Reproduce every one of the records below word for word, omitting the pictures.

* START DATA ROWS *

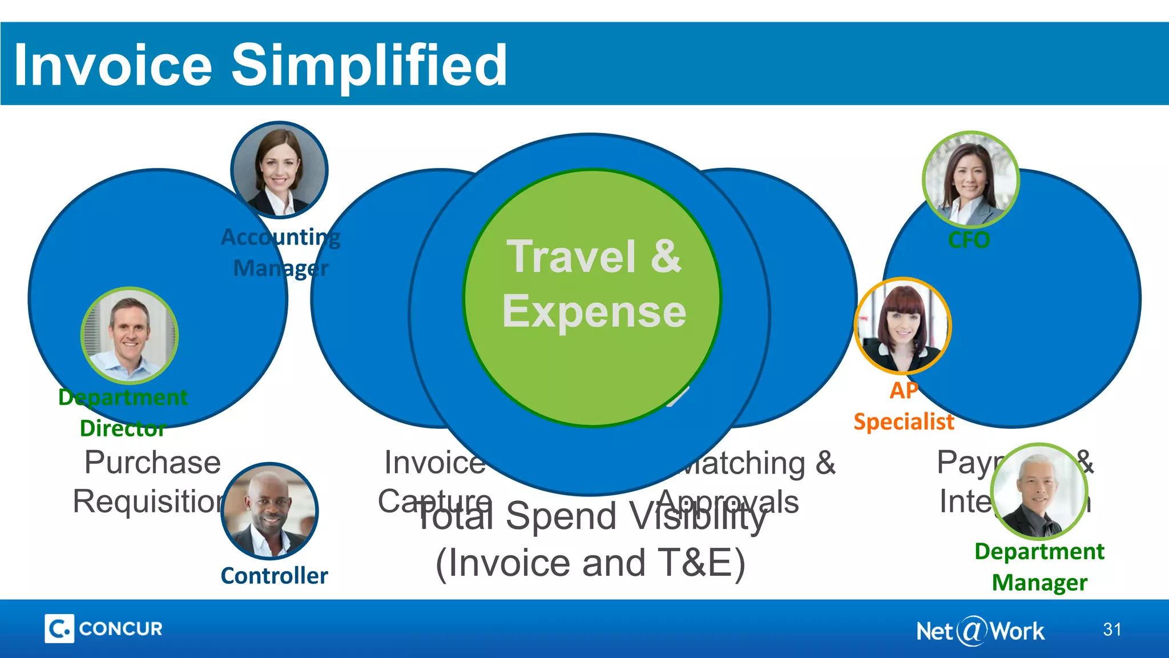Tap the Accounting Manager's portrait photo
coord(279,170)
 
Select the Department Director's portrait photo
coord(130,336)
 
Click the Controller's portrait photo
coord(269,511)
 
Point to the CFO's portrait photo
coord(970,179)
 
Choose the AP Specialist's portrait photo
coord(902,326)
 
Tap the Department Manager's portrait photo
coord(1039,492)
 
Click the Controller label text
coord(274,576)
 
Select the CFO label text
coord(969,240)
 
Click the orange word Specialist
coord(904,422)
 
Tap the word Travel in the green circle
coord(571,257)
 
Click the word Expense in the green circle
coord(594,312)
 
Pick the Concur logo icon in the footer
coord(59,629)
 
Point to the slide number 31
coord(1112,629)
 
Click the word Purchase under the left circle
coord(152,462)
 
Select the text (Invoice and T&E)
coord(590,563)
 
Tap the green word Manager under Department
coord(1039,583)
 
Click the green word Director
coord(123,428)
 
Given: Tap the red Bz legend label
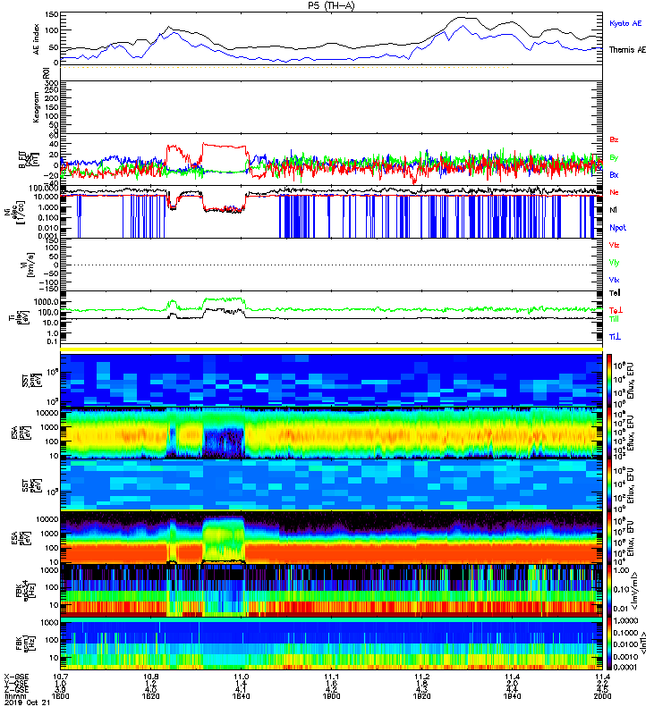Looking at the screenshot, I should point(615,140).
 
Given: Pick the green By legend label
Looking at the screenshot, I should point(615,158).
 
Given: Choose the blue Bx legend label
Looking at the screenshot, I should point(615,176).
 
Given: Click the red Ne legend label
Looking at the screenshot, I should point(615,192).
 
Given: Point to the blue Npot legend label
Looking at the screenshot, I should point(617,228).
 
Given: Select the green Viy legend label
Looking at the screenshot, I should point(616,263).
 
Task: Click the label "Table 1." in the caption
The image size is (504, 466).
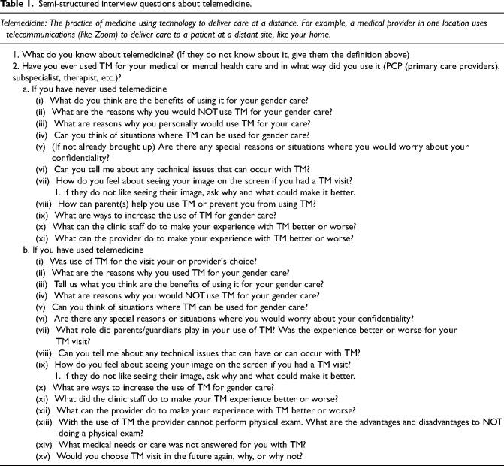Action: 17,7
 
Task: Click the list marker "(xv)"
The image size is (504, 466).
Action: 35,452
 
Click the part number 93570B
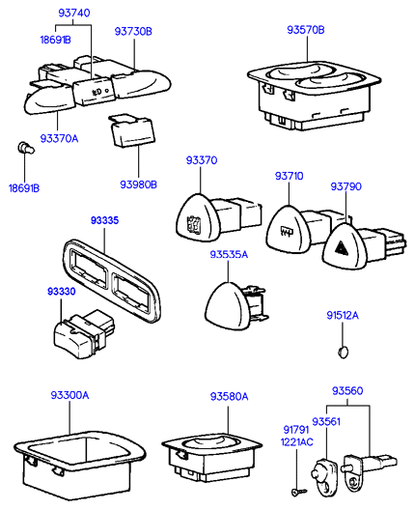(x=306, y=30)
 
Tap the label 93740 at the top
(x=74, y=13)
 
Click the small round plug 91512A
(x=344, y=353)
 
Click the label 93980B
(x=138, y=184)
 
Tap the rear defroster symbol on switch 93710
(x=287, y=232)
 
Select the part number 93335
(x=104, y=220)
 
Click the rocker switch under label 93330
(x=84, y=334)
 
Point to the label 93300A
(x=69, y=395)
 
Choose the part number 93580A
(x=229, y=396)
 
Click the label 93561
(x=326, y=422)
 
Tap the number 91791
(x=296, y=430)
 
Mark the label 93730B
(x=133, y=32)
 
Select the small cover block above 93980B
(x=131, y=130)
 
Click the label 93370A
(x=59, y=138)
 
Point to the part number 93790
(x=346, y=186)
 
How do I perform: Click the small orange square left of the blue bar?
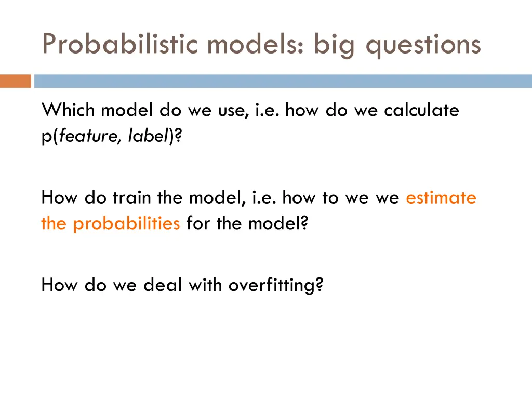(15, 81)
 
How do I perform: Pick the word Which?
(69, 110)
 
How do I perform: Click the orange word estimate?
(441, 198)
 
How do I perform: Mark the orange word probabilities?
(126, 223)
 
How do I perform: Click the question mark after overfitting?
(319, 285)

* END DATA ROWS *

== ANSWER ==
Tap the Accounting Manager's portrait photo
coord(279,170)
 
Select the Department Director's portrait photo
coord(130,336)
 
Click the Controller's portrait photo
coord(269,511)
 
Point to the CFO's portrait photo
coord(970,179)
 
Choose the AP Specialist's portrait photo
coord(902,326)
 
Tap the Department Manager's portrait photo
coord(1039,492)
 
Click the Controller label text
coord(274,576)
 
Select the CFO label text
coord(969,240)
 
Click the orange word Specialist
coord(904,422)
 
Tap the word Travel in the green circle
coord(571,257)
 
Click the word Expense in the green circle
coord(594,312)
 
Pick the Concur logo icon in the footer
coord(59,629)
 
Point to the slide number 31
coord(1112,629)
 
Click the word Purchase under the left circle
coord(152,462)
 
Select the text (Invoice and T&E)
coord(590,563)
 
Tap the green word Manager under Department
coord(1039,583)
 
Click the green word Director
coord(123,428)
 
Given: Tap the red Bz legend label
Looking at the screenshot, I should point(615,140).
 
Given: Pick the green By legend label
Looking at the screenshot, I should point(615,158).
 
Given: Choose the blue Bx legend label
Looking at the screenshot, I should point(615,176).
 
Given: Click the red Ne legend label
Looking at the screenshot, I should point(615,192).
 
Given: Point to the blue Npot legend label
Looking at the screenshot, I should point(617,228).
 
Given: Select the green Viy legend label
Looking at the screenshot, I should point(616,263).
 
Task: Click the label "Table 1." in the caption
The image size is (504, 466).
Action: 17,7
 
Task: Click the list marker "(xv)"
The image size is (504, 466).
Action: 35,452
 
Click the part number 93570B
(x=306, y=30)
 
Tap the label 93740 at the top
(x=74, y=13)
 
Click the small round plug 91512A
(x=344, y=353)
 
Click the label 93980B
(x=138, y=184)
 
Tap the rear defroster symbol on switch 93710
(x=287, y=232)
 
Select the part number 93335
(x=104, y=220)
 
Click the rocker switch under label 93330
(x=84, y=334)
 
Point to the label 93300A
(x=69, y=395)
 
Choose the part number 93580A
(x=229, y=396)
 
Click the label 93561
(x=326, y=422)
 
Tap the number 91791
(x=296, y=430)
 
Mark the label 93730B
(x=133, y=32)
 
Select the small cover block above 93980B
(x=131, y=130)
 
Click the label 93370A
(x=59, y=138)
 
Point to the part number 93790
(x=346, y=186)
 
How do I perform: Click the small orange square left of the blue bar?
(15, 81)
 
How do I perform: Pick the word Which?
(69, 110)
 
How do I perform: Click the orange word estimate?
(441, 198)
 
How do I perform: Mark the orange word probabilities?
(126, 223)
 
How do I perform: Click the question mark after overfitting?
(319, 285)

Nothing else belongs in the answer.